Drop the quality column and split the data into training and test sets: 

In [None]:
from sklearn.model_selection import train_test_split
y = data.quality
X = data.drop('quality', axis=1)

# x is for features, y is for targets
X_train, X_test, y_train, y_test = train_test_split(X, y, 
                                                    test_size=0.2, 
                                                    random_state=123, 
                                                    stratify=y)

## Feature Scaling
Feature scaling is a method used to standardize the range of features, usually between the range from 0 to 1. It is also known as data normalization (or standardization) and is a crucial step in data preprocessing.

In [None]:
from sklearn.preprocessing import MinMaxScaler
mms = MinMaxScaler()

We must apply the scaling to both of our training sets: 

In [None]:
X_train_norm = mms.fit_transform(X_train)
y_train_norm = mms.fit_transform(y_train.values.reshape(-1, 1))

Note that since our target values only contain a single array of data, we had to use y_train.values.reshape(-1,1) to convert this into the 2d array structure fit_transform() expects. 

We can look at the first row to see the scaled values: 

In [None]:
X_train_norm[0]

In [None]:
y_train_norm[0]

## Feature Selection
Now that we've normalized our data to a standard scale, let's take a look at which features make the most sense for our dataset. 

In [None]:
from sklearn.feature_selection import SelectKBest, f_regression
from sklearn.linear_model import LinearRegression

In [None]:
# extract four best features
test = SelectKBest(score_func=f_regression, k=4)

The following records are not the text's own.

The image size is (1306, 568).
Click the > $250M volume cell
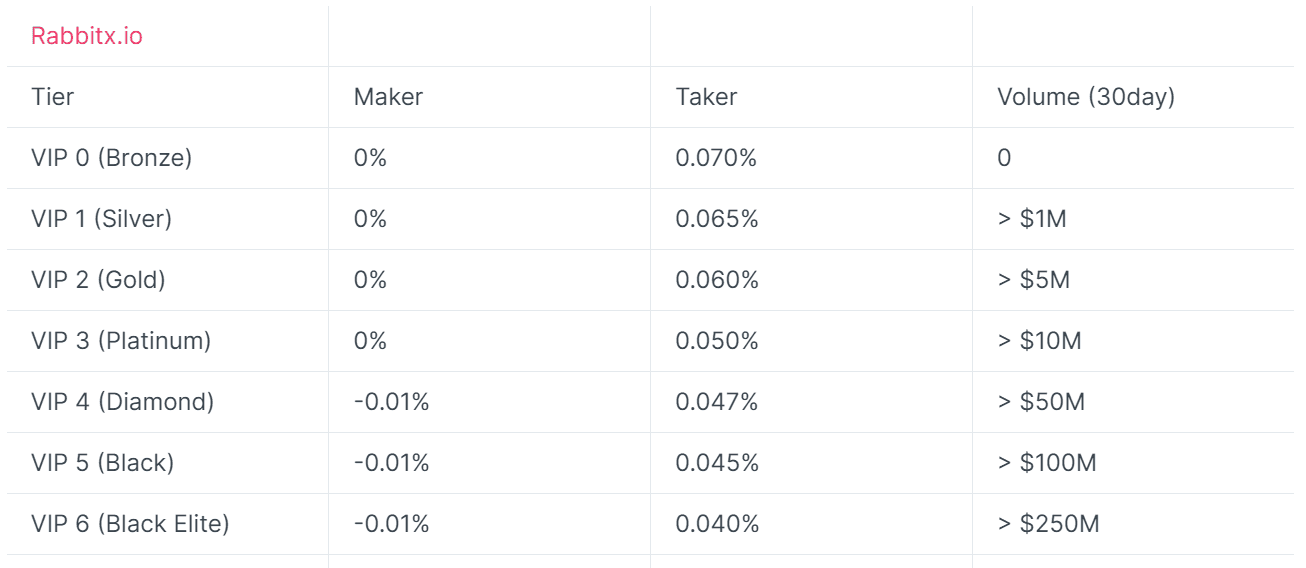1048,524
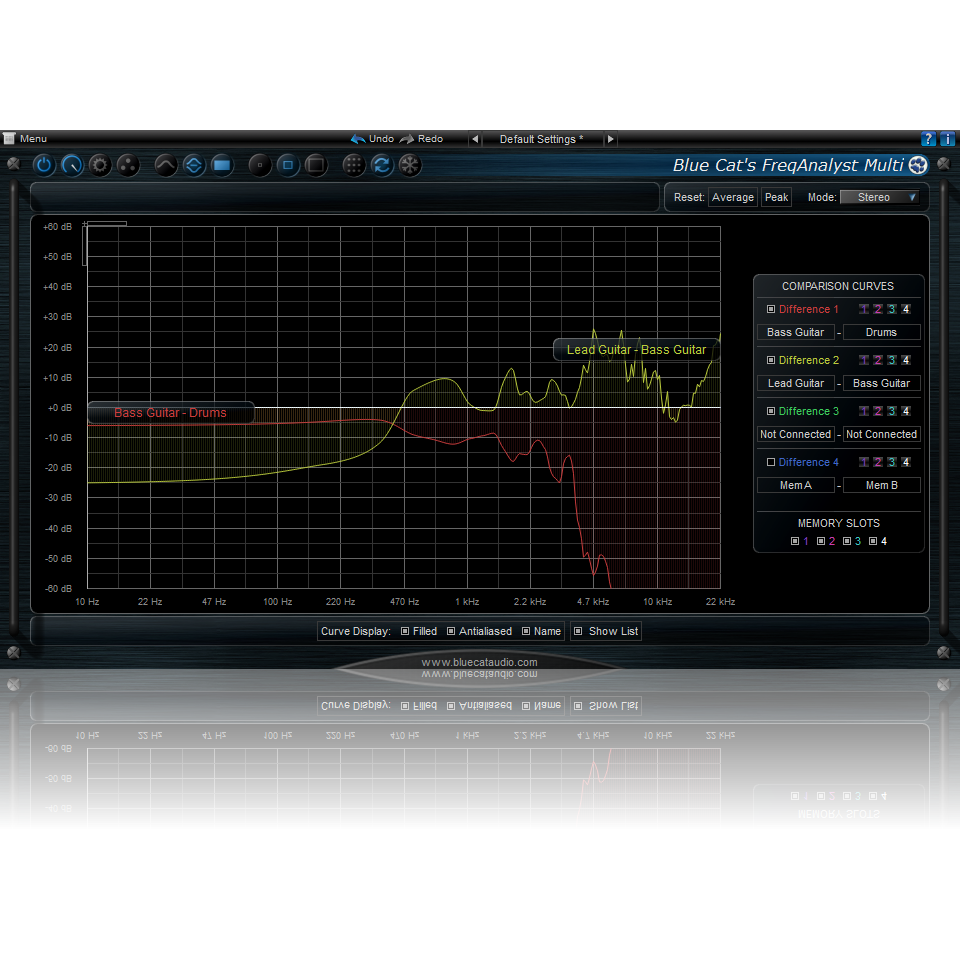This screenshot has height=960, width=960.
Task: Open the help icon marked with a question mark
Action: click(x=928, y=138)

# use those features to fit your model
fit = test.fit(X_train_norm, y_train_norm)

In [None]:
# View indices of the top 4 features
[1+zero_based_index for zero_based_index in list(test.get_support(indices=True))]



In [None]:
[(x,y) for x,y in enumerate(X_train.columns)]

## Answer the following:
1. What pandas function can be used to provide summary statistics on this dataframe? 
2. When using sklearn.model_selection train_test_split function, what do the parameters test_size, random_state and stratify mean? 
3. What does fit_transform do and when should you use it? 
4. Which four features did you determine to be the most influential?